Sound quality was really rather good at this price point, and above. I listened to it back-to-back with the Chord Hugo, using my B&W P7 headphones and some Hi-Res Wavs I have here for such duties. Steely Dan’s Aja being the main source for this review. I think the comparison of a £1300.00 Chord Hugo and a £99.00 nu-force DAC maybe unfair to some, but it did highlight some real strengths of the uDAC , in that the uDAC was never that far behind.. It did make me question the £1200.00 price difference at times.

At it’s best the uDAC is a punchy and engaging listen, which doesn’t quite deliver the tonality in the bass that the Hugo delivers and doesn’t quite grab as much detail, but still makes a very worthwhile upgrade to a laptop or PC. The over-all sound is very enjoyable, on the peppy side of smooth, yet still refined. You do feel that this is a quality product which is an engaging listen and given it’s price and portability it felt like a massive bargain.

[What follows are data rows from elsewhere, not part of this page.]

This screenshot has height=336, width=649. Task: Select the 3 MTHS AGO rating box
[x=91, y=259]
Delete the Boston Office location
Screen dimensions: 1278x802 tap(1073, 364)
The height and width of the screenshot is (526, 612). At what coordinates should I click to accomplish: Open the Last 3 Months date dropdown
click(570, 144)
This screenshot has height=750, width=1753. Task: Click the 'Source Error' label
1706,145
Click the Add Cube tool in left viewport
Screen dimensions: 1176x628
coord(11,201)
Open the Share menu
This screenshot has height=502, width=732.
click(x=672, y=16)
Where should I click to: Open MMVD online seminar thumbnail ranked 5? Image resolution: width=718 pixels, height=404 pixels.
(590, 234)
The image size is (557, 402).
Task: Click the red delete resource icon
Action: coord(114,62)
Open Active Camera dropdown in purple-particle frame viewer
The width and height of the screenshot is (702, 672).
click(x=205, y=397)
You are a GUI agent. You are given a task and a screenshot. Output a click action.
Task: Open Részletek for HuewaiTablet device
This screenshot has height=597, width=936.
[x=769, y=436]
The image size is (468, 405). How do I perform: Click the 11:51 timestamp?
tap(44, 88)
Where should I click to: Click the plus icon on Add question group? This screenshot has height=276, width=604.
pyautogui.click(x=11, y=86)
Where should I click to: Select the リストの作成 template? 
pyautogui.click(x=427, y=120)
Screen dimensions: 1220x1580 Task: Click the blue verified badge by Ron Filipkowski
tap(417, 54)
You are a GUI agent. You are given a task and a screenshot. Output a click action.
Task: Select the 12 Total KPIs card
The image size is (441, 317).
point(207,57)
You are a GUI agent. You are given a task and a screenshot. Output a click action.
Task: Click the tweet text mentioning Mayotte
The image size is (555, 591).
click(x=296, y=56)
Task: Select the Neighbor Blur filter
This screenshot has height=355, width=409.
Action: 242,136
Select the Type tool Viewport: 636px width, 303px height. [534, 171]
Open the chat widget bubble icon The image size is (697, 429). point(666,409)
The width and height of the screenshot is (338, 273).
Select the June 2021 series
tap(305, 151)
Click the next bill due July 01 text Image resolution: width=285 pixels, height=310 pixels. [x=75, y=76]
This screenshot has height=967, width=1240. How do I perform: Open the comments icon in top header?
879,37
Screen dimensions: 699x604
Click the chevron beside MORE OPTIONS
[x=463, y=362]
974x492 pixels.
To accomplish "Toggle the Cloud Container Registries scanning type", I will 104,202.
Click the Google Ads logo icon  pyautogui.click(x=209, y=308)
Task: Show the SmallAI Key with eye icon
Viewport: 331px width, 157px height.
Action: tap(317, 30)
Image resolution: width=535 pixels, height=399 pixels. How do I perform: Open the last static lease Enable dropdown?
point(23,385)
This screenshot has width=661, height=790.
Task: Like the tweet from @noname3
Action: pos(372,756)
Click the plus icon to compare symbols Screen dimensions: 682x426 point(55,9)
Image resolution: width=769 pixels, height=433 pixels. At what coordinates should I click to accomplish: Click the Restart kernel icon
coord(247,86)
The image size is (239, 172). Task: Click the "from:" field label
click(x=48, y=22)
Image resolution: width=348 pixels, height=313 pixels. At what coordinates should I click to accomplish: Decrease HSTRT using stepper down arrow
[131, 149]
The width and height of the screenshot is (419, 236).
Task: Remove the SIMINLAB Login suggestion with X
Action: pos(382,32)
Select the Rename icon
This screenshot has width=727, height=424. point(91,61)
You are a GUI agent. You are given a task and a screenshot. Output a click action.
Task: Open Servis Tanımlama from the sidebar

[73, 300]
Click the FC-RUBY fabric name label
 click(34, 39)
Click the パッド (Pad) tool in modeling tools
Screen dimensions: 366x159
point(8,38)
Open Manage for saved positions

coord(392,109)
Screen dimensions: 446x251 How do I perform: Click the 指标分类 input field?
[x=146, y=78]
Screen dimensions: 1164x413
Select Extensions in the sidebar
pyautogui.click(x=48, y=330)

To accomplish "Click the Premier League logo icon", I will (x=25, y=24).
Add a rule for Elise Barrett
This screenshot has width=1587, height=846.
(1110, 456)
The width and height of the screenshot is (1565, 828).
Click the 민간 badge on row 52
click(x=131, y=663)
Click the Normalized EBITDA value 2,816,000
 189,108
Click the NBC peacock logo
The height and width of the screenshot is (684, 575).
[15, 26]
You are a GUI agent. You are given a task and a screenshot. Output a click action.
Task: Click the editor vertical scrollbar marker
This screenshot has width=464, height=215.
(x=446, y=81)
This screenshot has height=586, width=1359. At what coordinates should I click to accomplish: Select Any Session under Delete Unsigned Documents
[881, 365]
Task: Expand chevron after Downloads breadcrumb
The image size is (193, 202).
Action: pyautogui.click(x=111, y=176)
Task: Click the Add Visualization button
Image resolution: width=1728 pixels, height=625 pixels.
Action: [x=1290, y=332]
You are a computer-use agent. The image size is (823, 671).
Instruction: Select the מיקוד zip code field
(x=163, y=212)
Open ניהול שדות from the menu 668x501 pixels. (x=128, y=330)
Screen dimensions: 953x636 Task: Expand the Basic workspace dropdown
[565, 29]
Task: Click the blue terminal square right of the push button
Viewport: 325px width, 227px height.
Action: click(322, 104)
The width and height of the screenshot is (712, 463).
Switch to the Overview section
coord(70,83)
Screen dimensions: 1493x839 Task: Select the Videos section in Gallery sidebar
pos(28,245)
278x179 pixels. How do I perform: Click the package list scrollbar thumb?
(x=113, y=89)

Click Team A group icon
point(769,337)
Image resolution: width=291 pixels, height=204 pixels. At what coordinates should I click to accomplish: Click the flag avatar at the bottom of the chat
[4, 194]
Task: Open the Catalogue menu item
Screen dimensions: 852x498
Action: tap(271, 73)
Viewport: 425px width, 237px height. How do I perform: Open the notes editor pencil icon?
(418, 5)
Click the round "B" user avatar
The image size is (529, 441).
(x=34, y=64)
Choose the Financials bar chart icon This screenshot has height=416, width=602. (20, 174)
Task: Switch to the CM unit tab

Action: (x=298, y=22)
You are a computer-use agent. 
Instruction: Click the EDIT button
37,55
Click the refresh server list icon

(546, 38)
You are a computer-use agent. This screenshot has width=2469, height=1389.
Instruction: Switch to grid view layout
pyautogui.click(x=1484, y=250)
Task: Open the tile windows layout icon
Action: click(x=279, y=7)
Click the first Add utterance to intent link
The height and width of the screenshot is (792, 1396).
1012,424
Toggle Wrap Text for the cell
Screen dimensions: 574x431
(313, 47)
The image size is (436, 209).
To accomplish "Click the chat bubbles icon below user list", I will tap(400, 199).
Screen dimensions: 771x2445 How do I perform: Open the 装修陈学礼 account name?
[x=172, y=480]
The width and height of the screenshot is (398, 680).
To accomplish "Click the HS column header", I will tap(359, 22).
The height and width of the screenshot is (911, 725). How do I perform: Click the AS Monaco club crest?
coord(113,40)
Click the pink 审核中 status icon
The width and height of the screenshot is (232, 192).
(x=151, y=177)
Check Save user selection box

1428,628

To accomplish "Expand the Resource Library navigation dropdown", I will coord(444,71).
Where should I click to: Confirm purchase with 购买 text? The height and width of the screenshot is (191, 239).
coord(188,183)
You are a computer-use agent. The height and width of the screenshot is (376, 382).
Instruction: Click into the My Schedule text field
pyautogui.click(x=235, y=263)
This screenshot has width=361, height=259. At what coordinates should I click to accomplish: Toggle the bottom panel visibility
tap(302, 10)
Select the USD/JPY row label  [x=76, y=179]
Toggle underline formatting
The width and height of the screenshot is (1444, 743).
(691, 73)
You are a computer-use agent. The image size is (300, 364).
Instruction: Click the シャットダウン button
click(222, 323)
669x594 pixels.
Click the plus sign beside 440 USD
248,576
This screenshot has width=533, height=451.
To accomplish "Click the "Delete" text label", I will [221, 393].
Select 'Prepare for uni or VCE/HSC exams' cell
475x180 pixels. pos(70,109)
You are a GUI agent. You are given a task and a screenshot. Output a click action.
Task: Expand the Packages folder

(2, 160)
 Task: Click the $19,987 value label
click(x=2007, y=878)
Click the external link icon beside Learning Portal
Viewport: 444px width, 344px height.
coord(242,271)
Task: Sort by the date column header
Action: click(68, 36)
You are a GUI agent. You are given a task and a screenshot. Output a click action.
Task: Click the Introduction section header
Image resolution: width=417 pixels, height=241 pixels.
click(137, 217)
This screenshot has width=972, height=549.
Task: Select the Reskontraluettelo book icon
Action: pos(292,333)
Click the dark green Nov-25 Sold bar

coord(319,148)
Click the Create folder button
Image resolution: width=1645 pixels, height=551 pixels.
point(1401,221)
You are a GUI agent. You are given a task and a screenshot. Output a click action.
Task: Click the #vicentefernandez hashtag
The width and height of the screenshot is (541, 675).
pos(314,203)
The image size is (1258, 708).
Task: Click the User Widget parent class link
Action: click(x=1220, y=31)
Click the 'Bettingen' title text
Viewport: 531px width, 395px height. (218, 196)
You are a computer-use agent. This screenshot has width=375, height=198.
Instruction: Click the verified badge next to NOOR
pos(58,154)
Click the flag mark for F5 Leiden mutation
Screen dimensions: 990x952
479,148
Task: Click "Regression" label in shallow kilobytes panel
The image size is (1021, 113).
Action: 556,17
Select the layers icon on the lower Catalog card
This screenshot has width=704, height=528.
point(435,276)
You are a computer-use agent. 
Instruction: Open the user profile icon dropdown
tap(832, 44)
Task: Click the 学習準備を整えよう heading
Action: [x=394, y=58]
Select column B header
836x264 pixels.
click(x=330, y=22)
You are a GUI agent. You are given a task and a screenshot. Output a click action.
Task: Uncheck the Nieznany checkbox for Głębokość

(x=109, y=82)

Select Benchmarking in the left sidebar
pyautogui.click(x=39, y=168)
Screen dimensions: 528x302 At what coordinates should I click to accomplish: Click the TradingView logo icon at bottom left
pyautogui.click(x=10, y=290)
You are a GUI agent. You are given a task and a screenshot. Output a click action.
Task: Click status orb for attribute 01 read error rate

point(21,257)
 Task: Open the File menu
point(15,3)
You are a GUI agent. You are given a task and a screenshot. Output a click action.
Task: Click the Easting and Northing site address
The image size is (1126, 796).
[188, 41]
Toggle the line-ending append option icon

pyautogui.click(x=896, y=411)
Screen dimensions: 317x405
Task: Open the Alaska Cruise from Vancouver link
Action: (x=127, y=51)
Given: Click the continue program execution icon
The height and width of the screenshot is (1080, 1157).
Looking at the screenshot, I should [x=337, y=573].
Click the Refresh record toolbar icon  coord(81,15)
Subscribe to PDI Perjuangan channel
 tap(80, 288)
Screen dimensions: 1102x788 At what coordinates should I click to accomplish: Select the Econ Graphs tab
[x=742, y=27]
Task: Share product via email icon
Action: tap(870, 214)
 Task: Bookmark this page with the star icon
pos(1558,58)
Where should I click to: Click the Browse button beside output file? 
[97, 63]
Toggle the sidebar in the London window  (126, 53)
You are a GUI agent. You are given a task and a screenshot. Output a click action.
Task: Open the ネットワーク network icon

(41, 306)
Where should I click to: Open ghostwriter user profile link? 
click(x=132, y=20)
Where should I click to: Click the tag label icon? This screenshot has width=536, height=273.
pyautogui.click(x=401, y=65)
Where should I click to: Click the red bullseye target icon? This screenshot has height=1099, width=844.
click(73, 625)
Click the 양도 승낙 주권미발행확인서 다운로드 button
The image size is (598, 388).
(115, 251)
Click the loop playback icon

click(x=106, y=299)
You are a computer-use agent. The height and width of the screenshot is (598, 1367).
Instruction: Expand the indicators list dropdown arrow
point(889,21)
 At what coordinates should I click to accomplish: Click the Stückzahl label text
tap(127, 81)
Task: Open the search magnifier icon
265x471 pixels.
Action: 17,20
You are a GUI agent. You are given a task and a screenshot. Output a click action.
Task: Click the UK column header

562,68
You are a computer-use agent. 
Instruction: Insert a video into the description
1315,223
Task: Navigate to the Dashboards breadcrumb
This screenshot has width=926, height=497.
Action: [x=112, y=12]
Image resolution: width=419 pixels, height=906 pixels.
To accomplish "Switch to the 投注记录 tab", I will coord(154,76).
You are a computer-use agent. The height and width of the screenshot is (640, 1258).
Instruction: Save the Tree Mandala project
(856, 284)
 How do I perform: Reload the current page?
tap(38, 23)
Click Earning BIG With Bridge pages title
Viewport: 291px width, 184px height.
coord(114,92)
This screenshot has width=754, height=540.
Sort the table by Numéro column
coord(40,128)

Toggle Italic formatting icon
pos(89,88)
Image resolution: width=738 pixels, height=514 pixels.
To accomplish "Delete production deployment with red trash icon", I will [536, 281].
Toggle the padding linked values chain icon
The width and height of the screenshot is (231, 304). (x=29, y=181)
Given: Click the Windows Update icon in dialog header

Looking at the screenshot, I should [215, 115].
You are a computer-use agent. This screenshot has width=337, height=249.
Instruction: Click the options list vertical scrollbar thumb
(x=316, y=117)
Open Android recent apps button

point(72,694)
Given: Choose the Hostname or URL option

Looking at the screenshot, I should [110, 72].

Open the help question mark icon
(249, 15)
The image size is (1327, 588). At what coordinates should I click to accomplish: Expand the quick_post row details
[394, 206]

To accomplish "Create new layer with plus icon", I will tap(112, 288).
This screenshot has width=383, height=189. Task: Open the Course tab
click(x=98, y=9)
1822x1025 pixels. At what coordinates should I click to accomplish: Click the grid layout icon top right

Where the Hugo wins (as it should in this unfair contest) is the over-all depth of detail and control it offers. You feel there is more power available to the drivers (there may well be) from the much bigger unit. However, turn the neat little volume knob up a touch on the uDAC and the differences become far less obvious. With a bit of grunt behind it, it really sings. The opening of Black Cow on Aja has real punch and presence, it set me off in a good mood. And while I felt the bass could have smoother I was extremely pleased. A nice sparkle in the upper range and honest tonality to the mids, which belies everything about it. When compared to plugging the cans directly into the laptop the difference was (cliché alert) night and day.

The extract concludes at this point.